Menurutnya karena belum seluruh pembangunan selesai diaudit, pembayaran akan disesuaikan dengan progres masing-masing proyek.
“Ini kan baru yang pelaksanaan pertama, itu kan harus diaudit dulu sebelumnya. Cuma kan belum semuanya diaudit. Ya kita pastikan bisa dibayar dengan suatu kondisi tertentu nanti. Nanti mereka harus tanda tangan kondisi tertentu di mana tahun berikutnya nggak boleh ada lagi gitu kira-kira,” ungkap Purbaya.
Purbaya mengatakan pemerintah tidak ingin seluruh pembayaran ditunda hanya karena proses audit belum selesai untuk semua proyek. Bagian yang sudah selesai akan dibayarkan terlebih dahulu.
Syarat dan Ketentuan
Sementara itu, kewajiban yang masih dalam proses akan dilihat berdasarkan perkembangan dan dapat dibayarkan dengan sejumlah persyaratan atau komitmen.
“Bukan. Ini kan mereka masih berproses.
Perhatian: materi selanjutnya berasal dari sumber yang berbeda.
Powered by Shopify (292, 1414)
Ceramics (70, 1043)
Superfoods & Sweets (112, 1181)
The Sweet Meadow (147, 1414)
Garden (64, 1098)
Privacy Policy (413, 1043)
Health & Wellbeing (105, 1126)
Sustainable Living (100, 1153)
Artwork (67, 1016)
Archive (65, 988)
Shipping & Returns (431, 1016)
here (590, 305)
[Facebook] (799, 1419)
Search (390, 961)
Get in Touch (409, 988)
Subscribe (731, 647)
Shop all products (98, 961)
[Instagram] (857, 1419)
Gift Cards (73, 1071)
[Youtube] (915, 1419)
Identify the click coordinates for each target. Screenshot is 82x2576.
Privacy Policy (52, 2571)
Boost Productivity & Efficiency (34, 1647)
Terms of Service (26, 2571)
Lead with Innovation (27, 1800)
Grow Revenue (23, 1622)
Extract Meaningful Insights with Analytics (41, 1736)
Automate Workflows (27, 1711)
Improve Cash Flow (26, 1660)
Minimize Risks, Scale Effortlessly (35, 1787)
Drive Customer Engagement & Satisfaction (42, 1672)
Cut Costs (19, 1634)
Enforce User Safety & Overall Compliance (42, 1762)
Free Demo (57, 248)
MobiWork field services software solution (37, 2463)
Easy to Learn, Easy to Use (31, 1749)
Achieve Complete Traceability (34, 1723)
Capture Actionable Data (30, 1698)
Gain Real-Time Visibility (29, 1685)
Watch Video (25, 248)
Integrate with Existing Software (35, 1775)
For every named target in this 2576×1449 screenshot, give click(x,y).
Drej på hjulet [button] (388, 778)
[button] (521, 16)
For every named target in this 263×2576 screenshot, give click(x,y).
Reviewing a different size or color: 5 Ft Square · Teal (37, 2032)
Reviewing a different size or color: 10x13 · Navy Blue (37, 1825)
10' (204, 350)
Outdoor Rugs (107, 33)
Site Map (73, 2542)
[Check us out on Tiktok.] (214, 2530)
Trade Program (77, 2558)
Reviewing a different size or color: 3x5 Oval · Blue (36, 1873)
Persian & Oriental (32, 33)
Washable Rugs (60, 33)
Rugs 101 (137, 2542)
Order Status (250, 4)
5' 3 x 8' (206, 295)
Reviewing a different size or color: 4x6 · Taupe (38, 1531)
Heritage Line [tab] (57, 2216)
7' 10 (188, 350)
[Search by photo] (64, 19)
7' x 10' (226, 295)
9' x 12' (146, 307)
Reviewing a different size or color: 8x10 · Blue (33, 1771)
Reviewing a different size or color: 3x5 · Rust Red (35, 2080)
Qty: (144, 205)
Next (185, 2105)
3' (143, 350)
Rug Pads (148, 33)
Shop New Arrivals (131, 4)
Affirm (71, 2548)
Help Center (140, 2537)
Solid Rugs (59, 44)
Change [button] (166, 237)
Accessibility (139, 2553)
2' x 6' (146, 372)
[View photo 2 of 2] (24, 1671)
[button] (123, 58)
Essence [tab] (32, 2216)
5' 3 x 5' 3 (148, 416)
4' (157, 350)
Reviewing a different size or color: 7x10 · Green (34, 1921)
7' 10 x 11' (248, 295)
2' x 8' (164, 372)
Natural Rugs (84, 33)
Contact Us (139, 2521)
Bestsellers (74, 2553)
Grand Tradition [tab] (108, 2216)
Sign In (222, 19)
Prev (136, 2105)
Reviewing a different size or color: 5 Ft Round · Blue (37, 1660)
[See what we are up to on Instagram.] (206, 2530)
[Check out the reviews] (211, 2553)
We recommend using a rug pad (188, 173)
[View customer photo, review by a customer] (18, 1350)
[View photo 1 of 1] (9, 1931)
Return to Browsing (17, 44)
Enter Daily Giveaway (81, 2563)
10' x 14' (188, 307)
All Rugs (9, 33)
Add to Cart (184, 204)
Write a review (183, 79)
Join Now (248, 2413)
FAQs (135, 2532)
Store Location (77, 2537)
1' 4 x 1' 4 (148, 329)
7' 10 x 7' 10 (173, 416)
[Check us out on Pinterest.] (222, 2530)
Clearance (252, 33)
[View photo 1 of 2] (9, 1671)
Kalau saya tunggu sampai selesai, wah keburu nggak bayar kan. Yang sudah selesai kita bayar dulu nanti yang belum-belum itu kita lihat sampai mana prosesnya. Nanti kita bayar dengan kondisi tertentu dengan janji atau komitmen tertentu nanti. Pasti akan dibicarakan,” tuturnya.
Dalam mekanisme tersebut, Purbaya menyebut pihak bank-bank yang tergabung dalam Himpunan Bank Milik Negara (Himbara) akan terlibat dalam proses penandatanganan.
Ia juga mengatakan ada kemungkinan pihak koperasi dan Agrinas turut terkait dalam komitmen tersebut.
Purbaya belum mengungkapkan nilai pasti kewajiban yang akan jatuh tempo pada September 2026. Menurut dia, besaran pembayaran akan bergantung pada kebutuhan serta progres pembangunan Kopdes Merah Putih.
“Yang kita pastikan. Tergantung dia mintanya berapa,” kata Purbaya.
Purbaya juga memastikan pembayaran kewajiban Kopdes Merah Putih tidak akan menambah tekanan terhadap defisit anggaran negara. Pasalnya, kebutuhan tersebut telah diperhitungkan dalam pos Dana Desa.
“Enggak ada (dampaknya) kan sudah kita hitung. Itu kan dimasukin di Dana Desa sudah dihitung. Hitungannya sudah ada jadi nggak berpengaruh ke defisit,” tutur dia.